By the time I was three years old I had already had two white nannies. One broke her neck diving into a swimming pool and the other was German who taught my twin sister and me to ‘Heil Hitler.’ My father came into the nursery one morning and we both threw our arms into the air and cried, “Hi Hidler.’ That nannie was fired on the spot.

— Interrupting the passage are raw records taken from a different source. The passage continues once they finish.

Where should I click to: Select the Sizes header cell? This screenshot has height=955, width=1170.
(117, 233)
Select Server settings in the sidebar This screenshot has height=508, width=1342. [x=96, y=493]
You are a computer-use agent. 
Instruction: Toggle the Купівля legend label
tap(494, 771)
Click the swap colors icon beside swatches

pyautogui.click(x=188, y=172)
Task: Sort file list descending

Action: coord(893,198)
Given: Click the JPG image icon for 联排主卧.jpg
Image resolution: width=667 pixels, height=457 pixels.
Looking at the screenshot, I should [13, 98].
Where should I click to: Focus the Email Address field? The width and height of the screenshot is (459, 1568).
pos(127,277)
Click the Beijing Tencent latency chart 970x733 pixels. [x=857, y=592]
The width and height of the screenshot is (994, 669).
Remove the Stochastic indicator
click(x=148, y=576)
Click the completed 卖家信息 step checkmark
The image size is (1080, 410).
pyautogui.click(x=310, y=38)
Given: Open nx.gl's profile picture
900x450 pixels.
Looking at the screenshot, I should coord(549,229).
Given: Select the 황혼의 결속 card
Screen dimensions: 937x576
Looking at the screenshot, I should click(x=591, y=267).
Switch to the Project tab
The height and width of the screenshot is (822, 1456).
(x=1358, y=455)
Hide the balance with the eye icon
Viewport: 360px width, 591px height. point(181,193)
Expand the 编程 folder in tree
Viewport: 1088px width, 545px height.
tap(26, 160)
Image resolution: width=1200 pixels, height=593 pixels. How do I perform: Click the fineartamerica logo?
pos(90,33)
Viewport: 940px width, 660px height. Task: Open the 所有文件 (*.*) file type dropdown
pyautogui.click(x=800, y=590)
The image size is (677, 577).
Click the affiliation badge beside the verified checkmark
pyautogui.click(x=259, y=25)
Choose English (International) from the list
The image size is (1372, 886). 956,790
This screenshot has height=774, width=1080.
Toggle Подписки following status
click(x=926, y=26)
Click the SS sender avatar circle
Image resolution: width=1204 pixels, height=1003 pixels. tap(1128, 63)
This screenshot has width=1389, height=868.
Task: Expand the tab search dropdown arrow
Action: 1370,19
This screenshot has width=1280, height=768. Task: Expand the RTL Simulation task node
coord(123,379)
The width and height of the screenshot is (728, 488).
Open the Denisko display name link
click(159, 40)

Then, like magic, Pie slipped into my life. Pie was coloured, which in South Africa meant a mix of black and white. In the pecking order of racism, coloured people were slightly superior to the blacks. I had no idea of what Apartheid meant until I grew older and saw what it was doing to Pie. It was something that crept under my skin as a small child, but it was never talked about openly. It simmered silently in the background and, as I got older, left me feeling confused as to how I should react to Pie.
From the first instant I adored her. My love for her was very intense and demonstrative, with lots of puppy like behavior such as climbing and rolling all over her, hugging, kissing and sucking her face and folding myself into her soft body and being completely uninhibited. One day my mother walked into the nursery looked at my sister and I playing with Pie and her whole body went ridged and her face turned red.
“Carolyn,” she said, “don’t let the twins do that to you.”
Pie got up slowly disengaging herself from us and said, “What Madam?”
“Letting them climb all over you like that and . . .” The atmosphere in the nursery turned cold and, even at four years of age, I could feel that change but I was not sure why.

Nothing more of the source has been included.